ST. LOUIS (KMOX) – Two decades ago, it was rare to know a child who had a food allergy. Now, the odds are 1 in 13.
Food allergy advocates have gone from isolation to a broad community seeking more protection.
Today concludes our series of special reports on Food Allergies: The Deadly Dish.
Strides for Safe Kids is a gathering of families who understand what it means to live with food allergies.
“We have 12 identified food allergiesc… peanut, tree nut, milk, egg, garlic, onion, kiwi, avocado, ham, coconut and chick pea and sesame.”
The explosion in food allergies has more families seeking support. The St. Louis region has its own Facebook group, Gateway FEAST, where parents share everything from safe recipes to frustrations.
It was food allergy parents’ repeated objections on social media that helped spark a national outcry about the rising price of EpiPens.
Advocates say there are other battles to fight.
“The reality there is that your experience as a food allergic individual travelling on the airlines is pretty much left to the individual airlines discretion.”
Scott Riccio is Senior Vice President for Education and Advocacy with FARE – Food Allergy Research and Education.
Will that tiny pack of peanuts really cause a problem? Researchers have found residue on tray tables and seats “and the amounts that are found are certainly enough to cause allergic reactions,” Riccio says.
Disability laws that cover public places don’t apply to airlines. Commercial flights are stocked with epinephrine but most flight crews are prohibited from using it. Best hope there’s a medical professional with a ticket.
“We’ve been fortunate not to have a major disaster that we’re aware of on the airlines.”
Other potential tragedies are closer to home.
Erin Malawer is the author of Allergy Shmallergy, a blog about her son’s multiple, severe allergies. She says it’s “scary” that “as a regular person with limited training … I had more authority to deliver my son’s medication than someone who’s taken months of classes.”
She’s also written about the so-called “911 Lottery.” Depending on where you live and who responds to your 911 call, the ambulance might not have be equipped to handle food allergy emergencies.

____________

• _TASKS_:
(a) According to the food allergy report, what are the odds today that a child has a food allergy?
(b) Write out the food allergy report starting with "Will that tiny" and going on through "with a ticket.", and switch "epinephrine" to "adrenaline".
The data that comes next is separate material, unrelated to the food allergy report.

____________

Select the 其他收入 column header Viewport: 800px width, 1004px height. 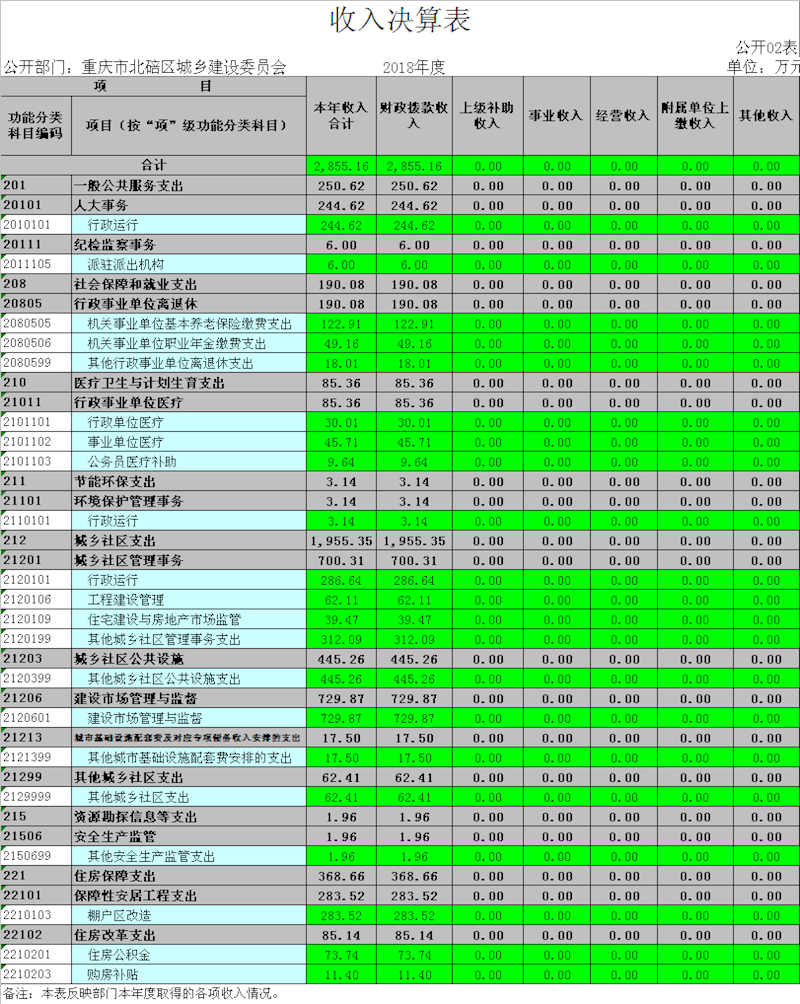click(766, 116)
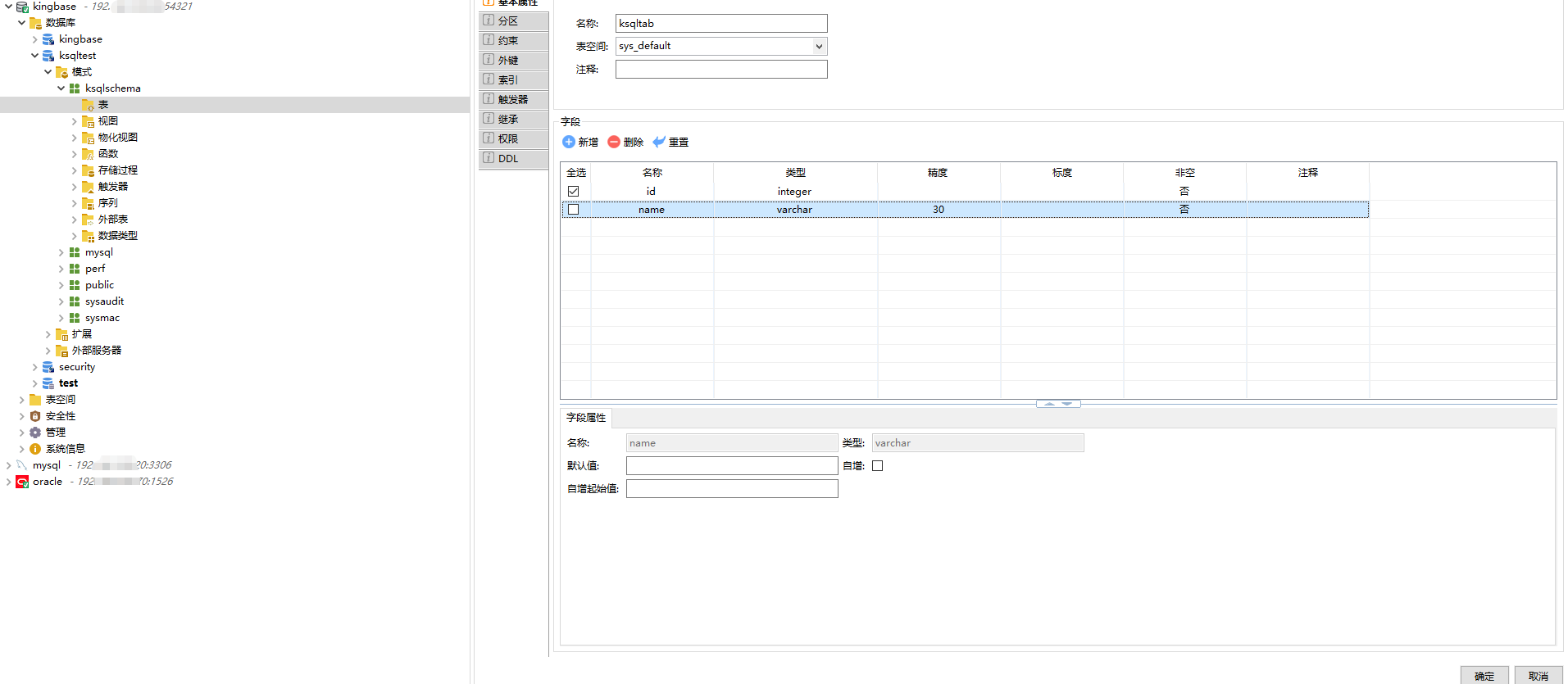Click the mysql connection icon in tree

pyautogui.click(x=22, y=465)
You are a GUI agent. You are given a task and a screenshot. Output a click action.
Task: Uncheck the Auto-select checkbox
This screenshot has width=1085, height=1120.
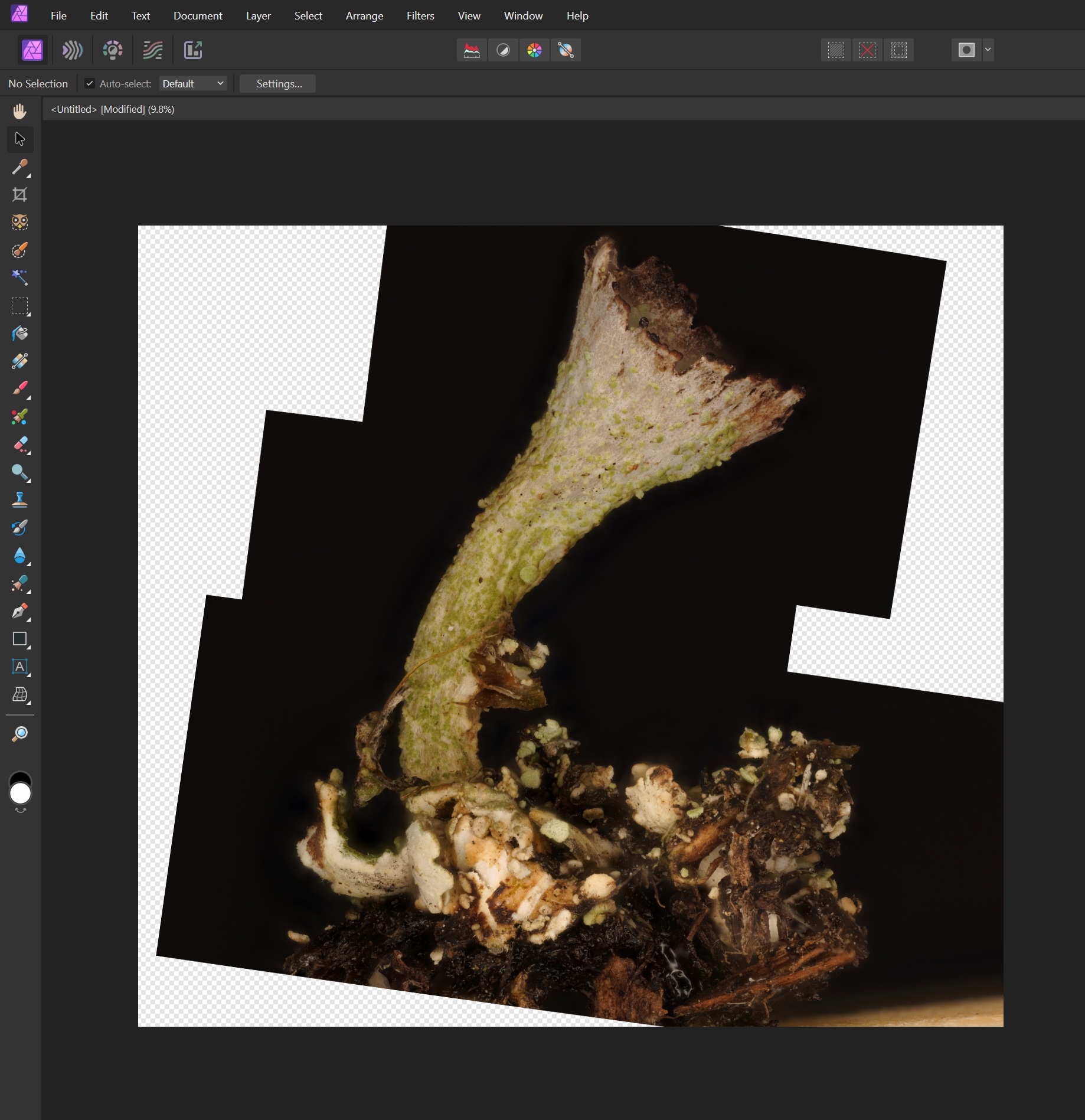tap(90, 83)
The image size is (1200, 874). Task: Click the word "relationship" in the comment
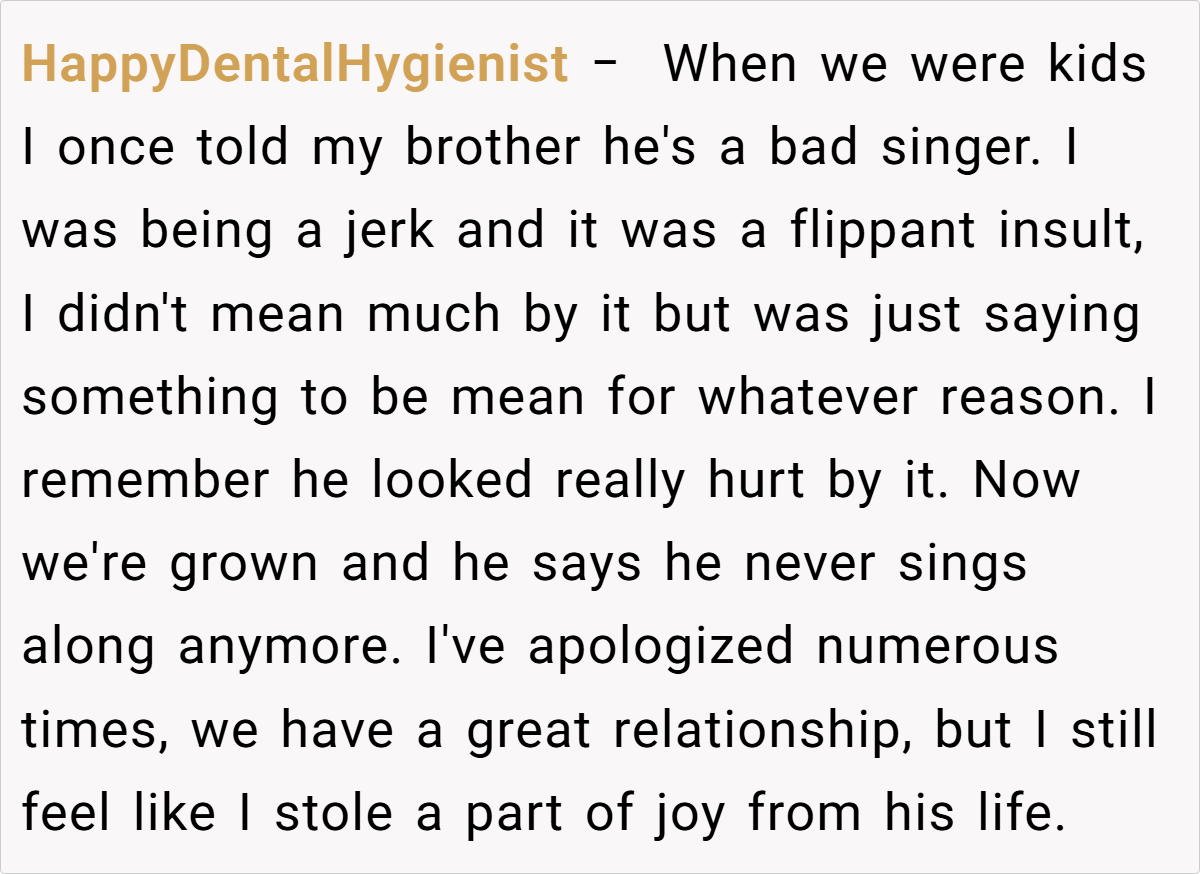(756, 730)
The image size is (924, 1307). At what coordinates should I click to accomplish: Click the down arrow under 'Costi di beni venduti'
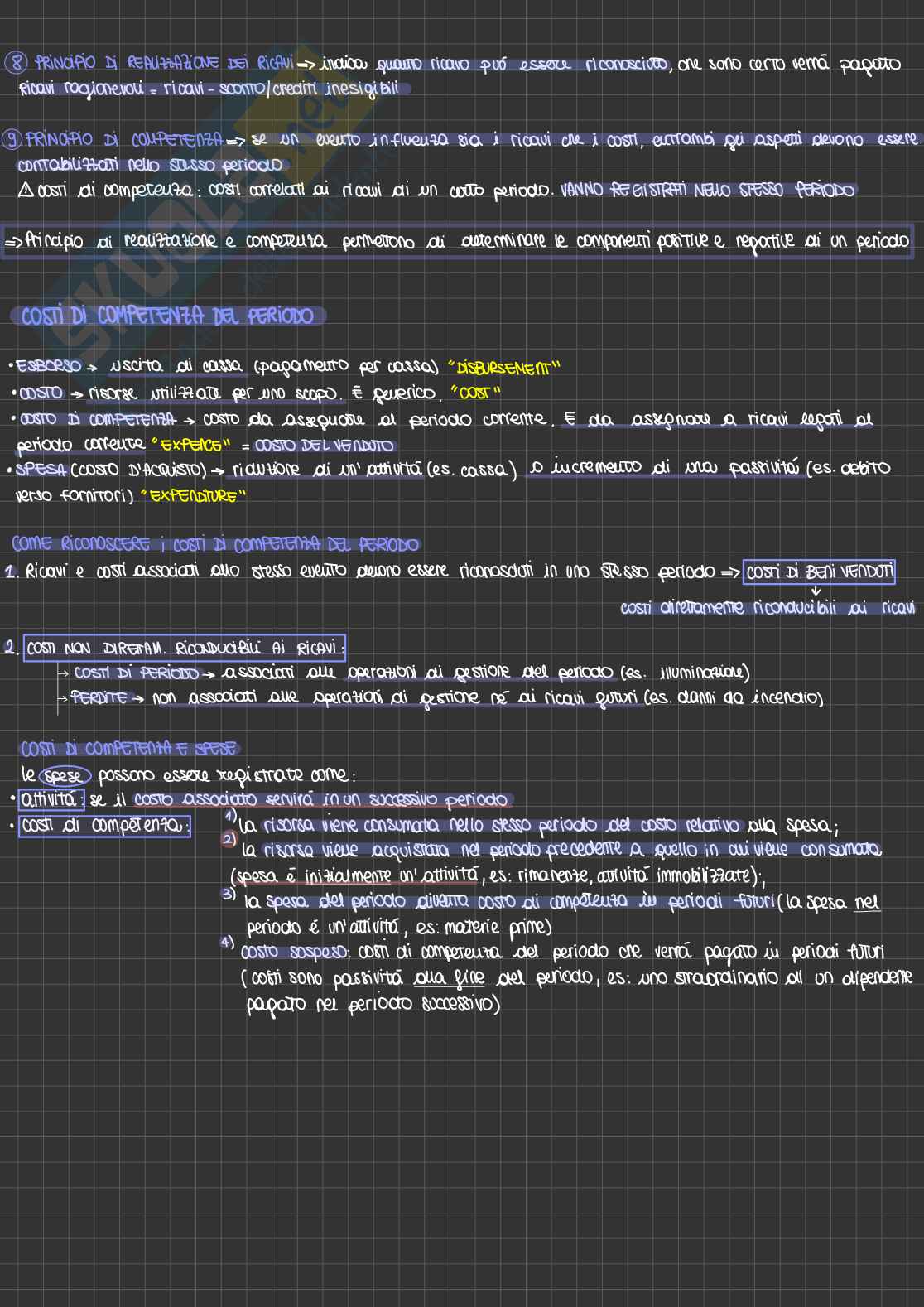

____________

• _ANSWERS PROVIDED_:
(a) 1 in 13.

(b)
Will that tiny pack of peanuts really cause a problem? Researchers have found residue on tray tables and seats “and the amounts that are found are certainly enough to cause allergic reactions,” Riccio says.
Disability laws that cover public places don’t apply to airlines. Commercial flights are stocked with adrenaline but most flight crews are prohibited from using it. Best hope there’s a medical professional with a ticket.